[Opening EXCERPT section]
= Orphan receptor =

Protein with a receptor structure but with unidentified ligand

In biochemistry, an orphan receptor is a protein that is structurally similar to a receptor, but for which no physiological relevant endogenous ligand is known. If a biologically significant ligand for an orphan receptor is later discovered, the receptor is referred to as an "adopted orphan". Conversely, the term orphan ligand refers to a biological ligand whose cognate receptor has not yet been identified. Because it can take time for terminology in common use to change, and disagreements can exist about whether a discovered endogenous ligand has a biologically significant function, specific adopted orphans may continue to be referred to as orphans for some time after their ligand is found, despite no longer being true orphans.

==Examples==
Examples of orphan receptors are found in the G protein-coupled receptor (GPCR) and nuclear receptor families.
[Closing EXCERPT section]
* **EXPLORE THE MATERIAL**
- a) According to the orphan receptor text, what is an orphan receptor called once a biologically significant ligand for it has been discovered?
- b) Reproduce the orphan receptor text from the words "In biochemistry, an" through "nuclear receptor families.", swapping "biochemistry" for "molecular biology".
[Opening SOURCE MATERIAL section]
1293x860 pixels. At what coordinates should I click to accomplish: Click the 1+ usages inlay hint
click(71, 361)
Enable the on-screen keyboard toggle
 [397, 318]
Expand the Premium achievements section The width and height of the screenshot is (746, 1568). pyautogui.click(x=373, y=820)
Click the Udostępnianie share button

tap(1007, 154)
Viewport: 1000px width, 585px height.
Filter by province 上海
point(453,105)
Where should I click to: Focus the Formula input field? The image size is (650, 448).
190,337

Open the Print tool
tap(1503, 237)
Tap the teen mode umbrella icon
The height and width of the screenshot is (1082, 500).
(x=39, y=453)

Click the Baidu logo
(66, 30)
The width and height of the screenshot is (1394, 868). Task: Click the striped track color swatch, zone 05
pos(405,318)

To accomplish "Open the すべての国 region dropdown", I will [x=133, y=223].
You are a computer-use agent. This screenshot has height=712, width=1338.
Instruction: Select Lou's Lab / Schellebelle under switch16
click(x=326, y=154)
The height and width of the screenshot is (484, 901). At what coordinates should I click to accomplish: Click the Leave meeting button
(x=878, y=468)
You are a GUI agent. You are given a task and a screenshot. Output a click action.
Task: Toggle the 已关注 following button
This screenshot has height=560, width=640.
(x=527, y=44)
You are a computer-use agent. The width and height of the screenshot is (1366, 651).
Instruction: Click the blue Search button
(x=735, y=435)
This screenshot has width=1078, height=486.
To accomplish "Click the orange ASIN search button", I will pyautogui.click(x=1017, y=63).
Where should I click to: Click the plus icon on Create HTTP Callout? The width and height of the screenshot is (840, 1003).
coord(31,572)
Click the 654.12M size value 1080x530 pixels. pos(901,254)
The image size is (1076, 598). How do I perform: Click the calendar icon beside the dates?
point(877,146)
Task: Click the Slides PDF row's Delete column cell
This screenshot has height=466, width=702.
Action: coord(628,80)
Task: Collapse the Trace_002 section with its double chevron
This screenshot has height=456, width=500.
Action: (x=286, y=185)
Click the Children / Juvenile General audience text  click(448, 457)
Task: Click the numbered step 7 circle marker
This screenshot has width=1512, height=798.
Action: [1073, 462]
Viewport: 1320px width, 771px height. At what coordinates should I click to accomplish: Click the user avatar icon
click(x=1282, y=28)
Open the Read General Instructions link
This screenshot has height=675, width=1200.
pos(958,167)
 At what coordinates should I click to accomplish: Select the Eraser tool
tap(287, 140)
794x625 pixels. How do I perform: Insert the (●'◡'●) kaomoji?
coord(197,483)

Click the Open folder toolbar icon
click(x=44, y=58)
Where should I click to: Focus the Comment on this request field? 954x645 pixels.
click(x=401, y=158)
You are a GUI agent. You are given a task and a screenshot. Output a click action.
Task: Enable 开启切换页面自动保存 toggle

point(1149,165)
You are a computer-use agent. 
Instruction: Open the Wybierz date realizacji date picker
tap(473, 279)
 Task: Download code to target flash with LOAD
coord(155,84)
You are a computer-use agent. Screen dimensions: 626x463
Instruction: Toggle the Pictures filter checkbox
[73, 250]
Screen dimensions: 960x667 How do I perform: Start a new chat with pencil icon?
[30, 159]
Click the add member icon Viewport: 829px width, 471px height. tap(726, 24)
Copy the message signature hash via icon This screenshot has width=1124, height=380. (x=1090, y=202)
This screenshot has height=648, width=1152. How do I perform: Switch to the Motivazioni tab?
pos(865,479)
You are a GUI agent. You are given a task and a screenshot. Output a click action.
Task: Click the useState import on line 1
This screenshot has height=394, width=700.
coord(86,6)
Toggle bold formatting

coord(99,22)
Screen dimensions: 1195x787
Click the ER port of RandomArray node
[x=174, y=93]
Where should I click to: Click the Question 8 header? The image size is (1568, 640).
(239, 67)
[Closing SOURCE MATERIAL section]
* **RESPONSES FOR EACH TASK**
- a) It is called an "adopted orphan".

- b)
In molecular biology, an orphan receptor is a protein that is structurally similar to a receptor, but for which no physiological relevant endogenous ligand is known. If a biologically significant ligand for an orphan receptor is later discovered, the receptor is referred to as an "adopted orphan". Conversely, the term orphan ligand refers to a biological ligand whose cognate receptor has not yet been identified. Because it can take time for terminology in common use to change, and disagreements can exist about whether a discovered endogenous ligand has a biologically significant function, specific adopted orphans may continue to be referred to as orphans for some time after their ligand is found, despite no longer being true orphans.

==Examples==
Examples of orphan receptors are found in the G protein-coupled receptor (GPCR) and nuclear receptor families.